De acordo com Paulo Martins, diretor do serviço de Medicina e Cuidados Intensivos do Hospital dos Covões, "todos os doentes" internados naquela unidade recebem um cocktail com "1o miligramas de dexametasona endovenosa durante dez dias" e, a não ser que haja contra-indicação, "doses maiores de heparinas de baixo peso molecular".

Ora, segundo Paulo Martins, a mistura destes dois medicamentos parece contribuir para a “melhoria clínica mais rápida”, por causa do “controlo de um processo inflamatório desregulado com a ativação de citoquinas”. A citoquinas são mediadores que fazem a comunicação com outras células do sistema imunitário e indicam o que devem fazer. Em excesso, no entanto, atiram o corpo para um estado de inflamação generalizado que compromete o funcionamento de órgãos como o coração, o cérebro ou os rins.

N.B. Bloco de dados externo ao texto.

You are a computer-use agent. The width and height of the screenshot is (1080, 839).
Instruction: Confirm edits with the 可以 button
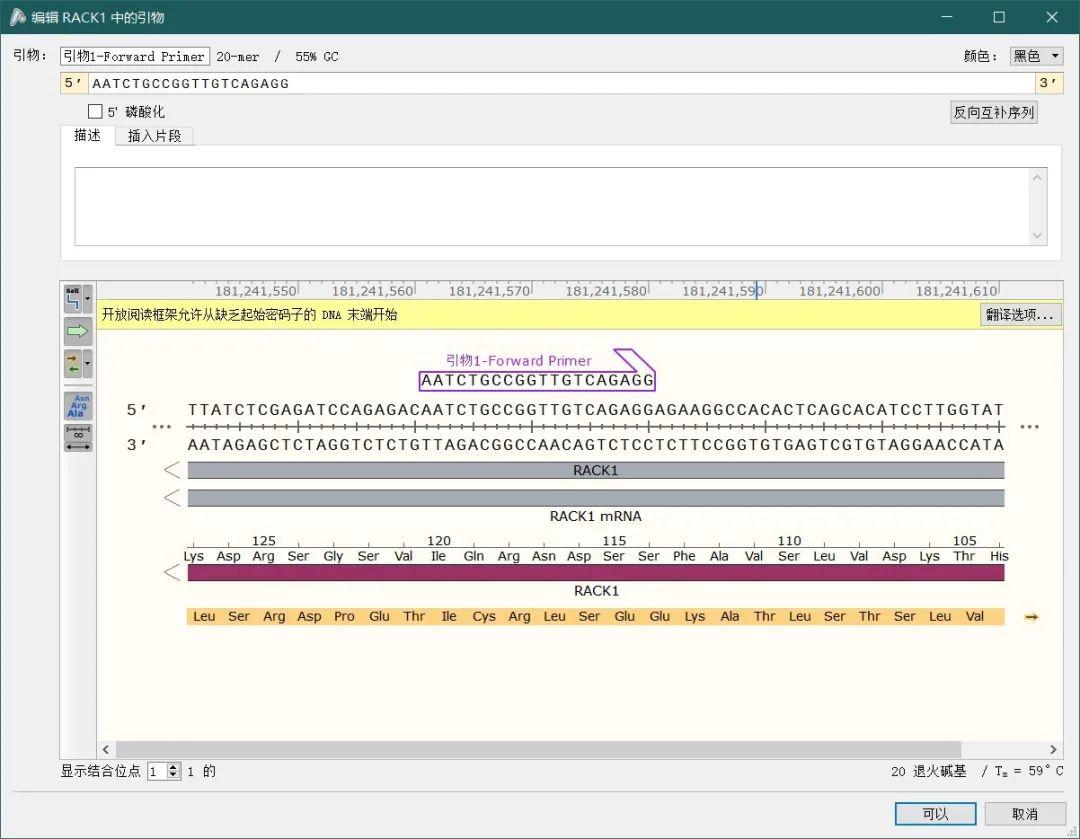coord(934,813)
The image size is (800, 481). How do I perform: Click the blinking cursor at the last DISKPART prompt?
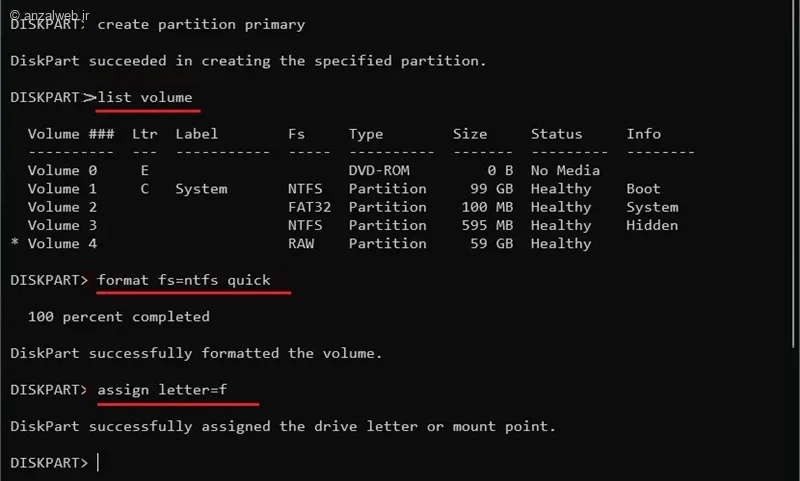pos(98,462)
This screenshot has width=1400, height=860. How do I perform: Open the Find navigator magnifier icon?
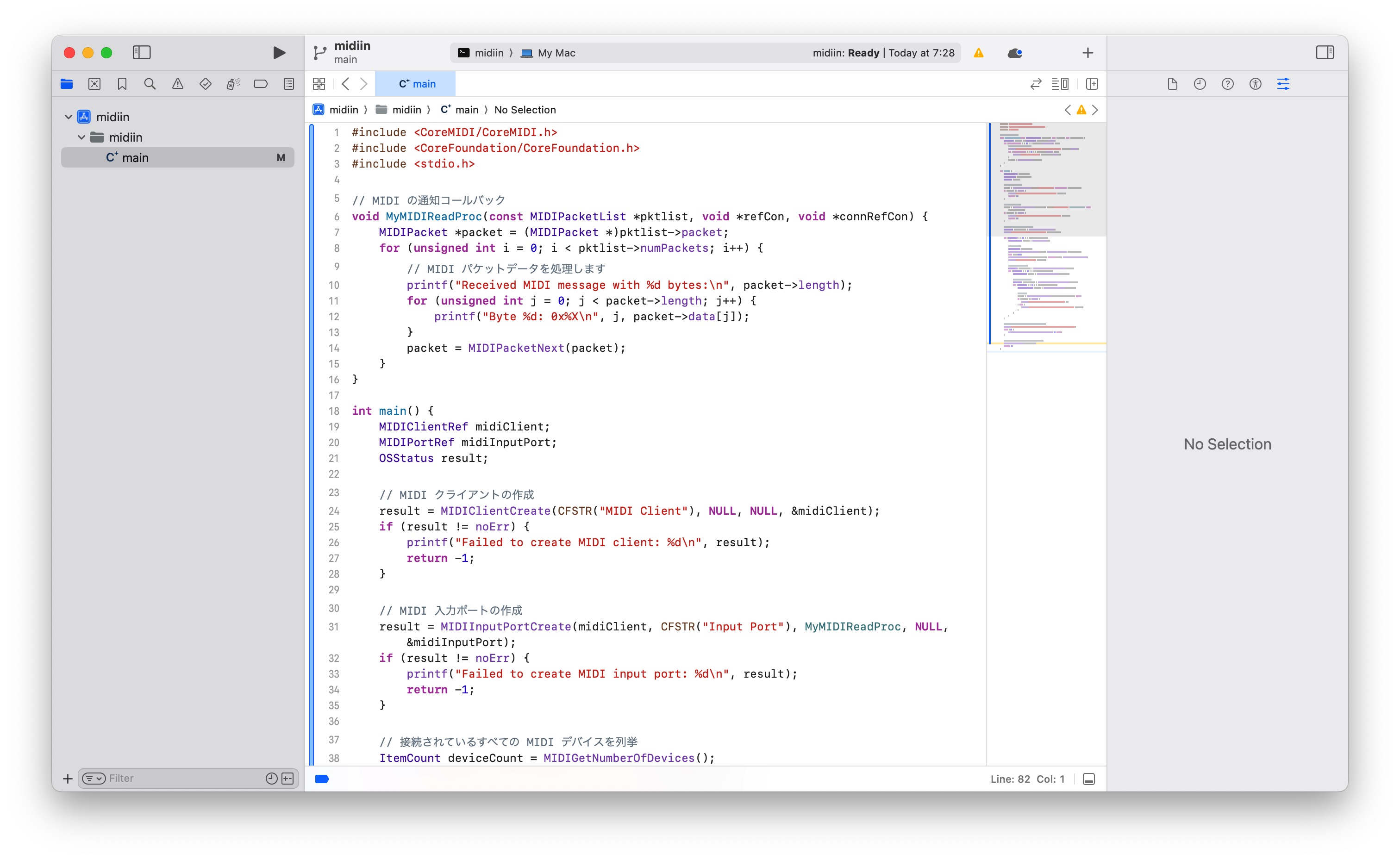click(150, 84)
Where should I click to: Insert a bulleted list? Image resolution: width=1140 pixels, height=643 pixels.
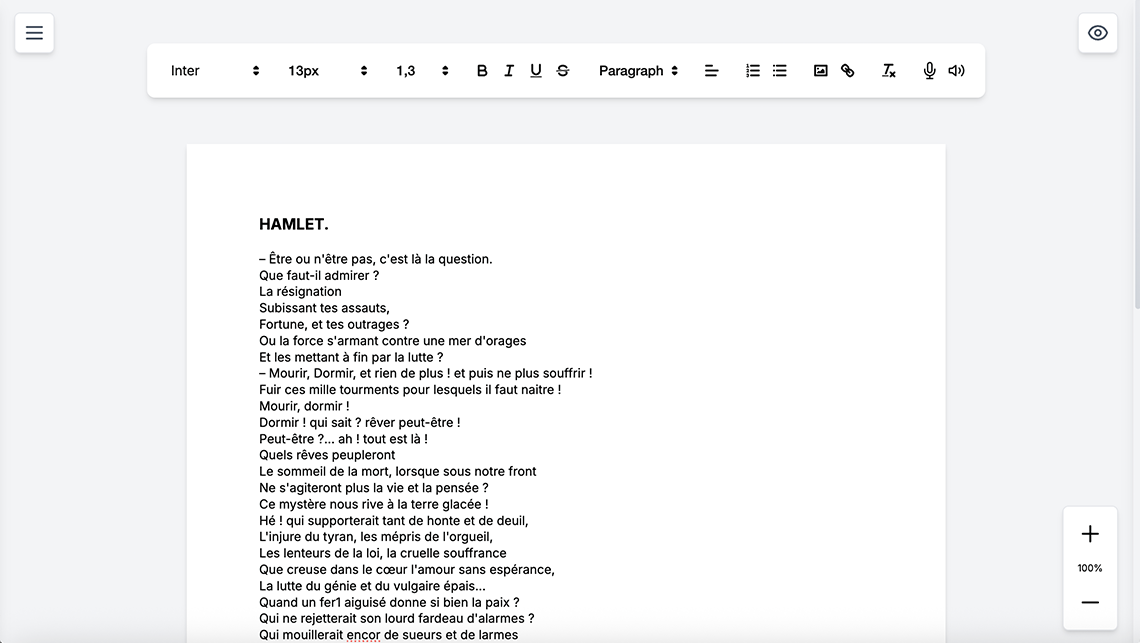780,71
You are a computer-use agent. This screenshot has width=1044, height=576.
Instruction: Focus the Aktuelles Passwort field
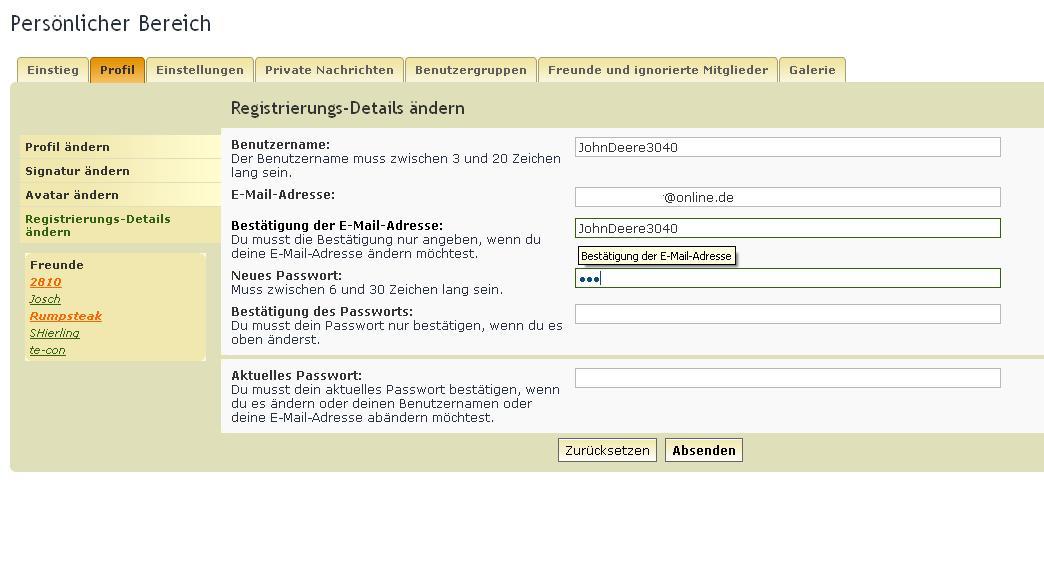click(787, 378)
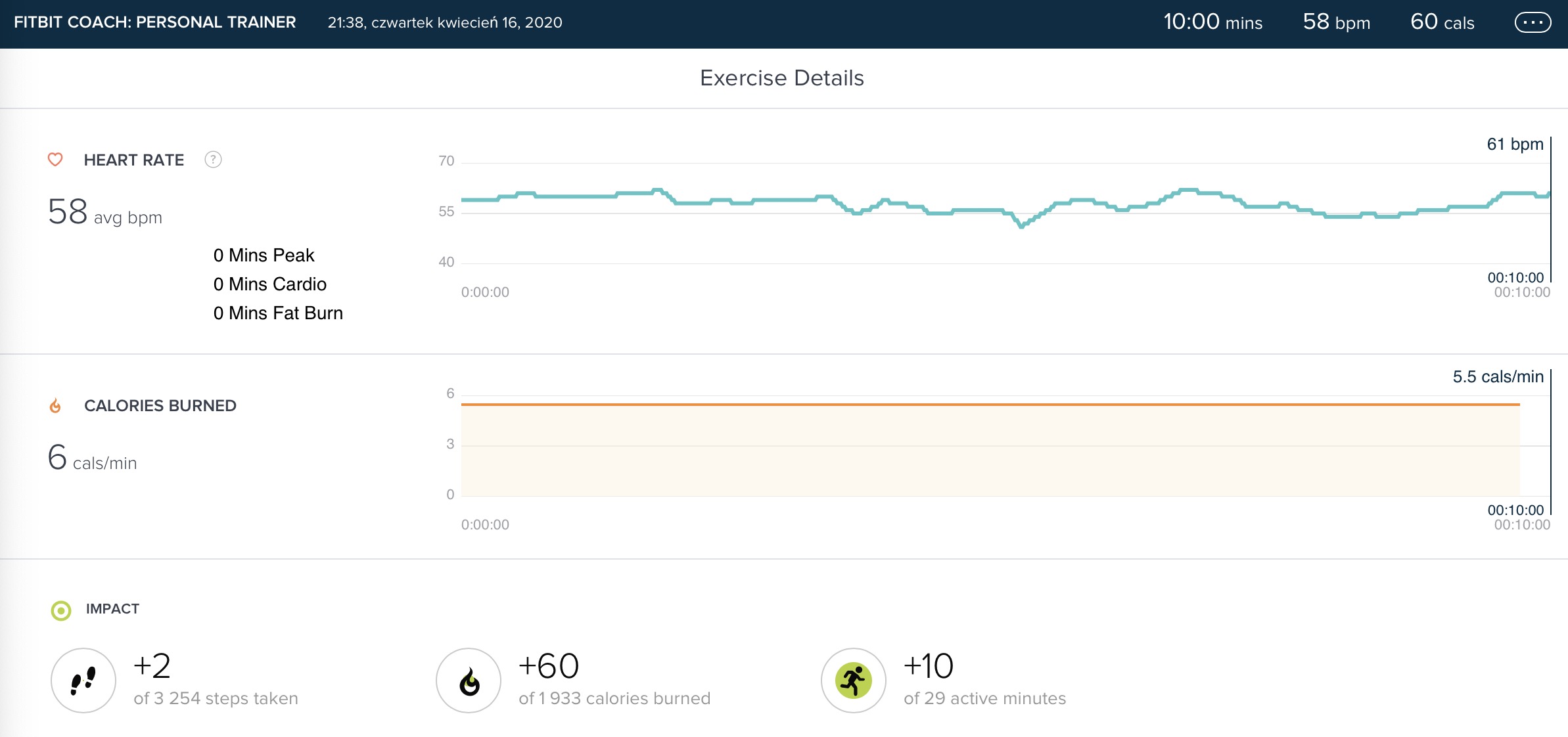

Não usar demasiados equipamentos de proteção individual

É uma estratégia que Roberto Roncón adotou no Centro de ECMO do São João: “Os exageros são sempre maus”, começou por defender o médico. “O exagero por defeito é mau porque coloca em risco o profissional de saúde; e o exagero por excesso também tem riscos porque nos afasta dos doentes. Se eu precisar de meia hora para me equipar para ir para ao pé do doente, isso vai-me afastar dele“, justificou.

Por isso é que nenhum médico na ala dos doentes de Covid-19 no São João usa fatos quase de astronauta, que cobrem completamente o profissional de saúde e que nos habituamos a ver nas fotografias que nos chegam da linha da frente do combate ao ébola. “Sempre achei que as recomendações das autoridades europeias e americanas eram muito equilibradas. Recomendavam a proteção ocular, os respiradores e o isolamento de contacto. Para mim, tudo o que vai além disso não parece ser necessário”, defende o médico.

"Sempre achei que as recomendações das autoridades europeias e americanas eram muito equilibradas. Recomendavam a proteção ocular, os respiradores e o isolamento de contacto. Para mim, tudo o que vai além disso não parece ser necessário".

Há dois motivos para isso, prossegue Roberto Roncón. Por um lado, quanto mais complexo for o esquema de proteção individual, maior é a probabilidade de um médico ser contaminado ao retirá-lo porque mais detalhado é o procedimento de desequipamento. Por outro lado, isso contribuiria para a deterioração da saúde mental tanto do profissional de saúde como do próprio doente: “Imagine o que é estar doente e ver um astronauta a aproximar-se para cuidar de si”, argumenta.

Trabalhar por walkie talkies

Tomás Lamas descreve uma estratégia, “como se fosse telemedicina”, em que os médicos vagueiam pelas zonas reservadas a doentes de Covid-19 — no Egas Moniz, chamam-lhes “Covidário” — de walkie talkies em punho, vídeochamadas constantes e câmaras de filmar por perto. “Estes meios de comunicação tornaram-se importantíssimos”, descreve.

“Quando estamos no Covidário, é preciso material, medicação e, às vezes, é preciso comunicar para quem está lá fora que vamos sair com o doente“, enumera o médico: “É preciso organizar todo esse transporte porque, sempre que saímos com um paciente com Covid-19 isso tem de ser coordenado com o resto do hospital, as zonas de circulação têm de ser fechadas para não nos cruzarmos com pessoas não equipadas”.

Tomás Lamas descreve uma estratégia "como se fosse telemedicina" em que os médicos vagueiam pelas zonas reservadas a doentes de Covid-19 — no Egas Moniz, chamam-lhes "Covidário" — de walkie talkies em punho, vídeochamadas constantes e câmaras de filmar por perto. "Estes meios de comunicação tornaram-se importantíssimos", descreve.

Além disso, Tomás Lamas utiliza um “monitor que tem vários módulos com a tecnologia que precisamos“: “Quem está fora do Covidário consegue monitorizar todos parâmetros, como o estado de consciência ou a circulação do sangue dos doentes”, explica o médico. Depois, “com uma vídeochamada, alguém lá dentro pode intervir sem que tenha de vestir novamente o equipamento a correr para entrar na unidade”.